## WORK TO COMPLETE
The complete set of records below must be repeated precisely as given.

Segment Start: DATASET

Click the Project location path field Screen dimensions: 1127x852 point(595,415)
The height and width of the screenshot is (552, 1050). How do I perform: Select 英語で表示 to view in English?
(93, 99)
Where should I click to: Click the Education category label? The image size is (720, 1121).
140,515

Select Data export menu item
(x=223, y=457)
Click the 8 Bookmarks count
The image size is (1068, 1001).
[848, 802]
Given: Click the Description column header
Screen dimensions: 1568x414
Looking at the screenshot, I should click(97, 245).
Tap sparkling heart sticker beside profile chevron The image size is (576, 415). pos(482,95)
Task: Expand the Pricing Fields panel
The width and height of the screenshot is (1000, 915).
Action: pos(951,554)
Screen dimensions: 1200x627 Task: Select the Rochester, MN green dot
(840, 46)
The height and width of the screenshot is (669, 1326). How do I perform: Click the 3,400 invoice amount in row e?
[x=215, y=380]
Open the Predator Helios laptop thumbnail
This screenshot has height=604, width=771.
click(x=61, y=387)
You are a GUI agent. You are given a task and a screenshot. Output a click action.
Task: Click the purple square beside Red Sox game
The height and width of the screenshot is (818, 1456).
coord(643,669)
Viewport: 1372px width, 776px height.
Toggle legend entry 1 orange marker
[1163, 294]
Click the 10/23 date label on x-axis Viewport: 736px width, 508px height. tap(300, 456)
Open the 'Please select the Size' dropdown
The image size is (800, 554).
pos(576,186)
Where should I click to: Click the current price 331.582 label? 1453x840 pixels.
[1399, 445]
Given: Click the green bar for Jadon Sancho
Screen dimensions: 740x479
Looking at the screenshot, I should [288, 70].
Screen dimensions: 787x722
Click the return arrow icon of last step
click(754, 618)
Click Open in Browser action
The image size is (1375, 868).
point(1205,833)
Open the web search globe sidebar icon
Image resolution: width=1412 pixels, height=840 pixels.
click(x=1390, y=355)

Segment End: DATASET

## OUTPUT OF THE EXERCISE
Click the Project location path field Screen dimensions: 1127x852 point(595,415)
The height and width of the screenshot is (552, 1050). How do I perform: Select 英語で表示 to view in English?
(93, 99)
Where should I click to: Click the Education category label? The image size is (720, 1121).
140,515

Select Data export menu item
(x=223, y=457)
Click the 8 Bookmarks count
The image size is (1068, 1001).
[848, 802]
Given: Click the Description column header
Screen dimensions: 1568x414
Looking at the screenshot, I should click(97, 245).
Tap sparkling heart sticker beside profile chevron The image size is (576, 415). pos(482,95)
Task: Expand the Pricing Fields panel
The width and height of the screenshot is (1000, 915).
Action: pos(951,554)
Screen dimensions: 1200x627 Task: Select the Rochester, MN green dot
(840, 46)
The height and width of the screenshot is (669, 1326). How do I perform: Click the 3,400 invoice amount in row e?
[x=215, y=380]
Open the Predator Helios laptop thumbnail
This screenshot has height=604, width=771.
click(x=61, y=387)
You are a GUI agent. You are given a task and a screenshot. Output a click action.
Task: Click the purple square beside Red Sox game
The height and width of the screenshot is (818, 1456).
coord(643,669)
Viewport: 1372px width, 776px height.
Toggle legend entry 1 orange marker
[1163, 294]
Click the 10/23 date label on x-axis Viewport: 736px width, 508px height. tap(300, 456)
Open the 'Please select the Size' dropdown
The image size is (800, 554).
pos(576,186)
Where should I click to: Click the current price 331.582 label? 1453x840 pixels.
[1399, 445]
Given: Click the green bar for Jadon Sancho
Screen dimensions: 740x479
Looking at the screenshot, I should [288, 70].
Screen dimensions: 787x722
Click the return arrow icon of last step
click(754, 618)
Click Open in Browser action
The image size is (1375, 868).
point(1205,833)
Open the web search globe sidebar icon
Image resolution: width=1412 pixels, height=840 pixels.
click(x=1390, y=355)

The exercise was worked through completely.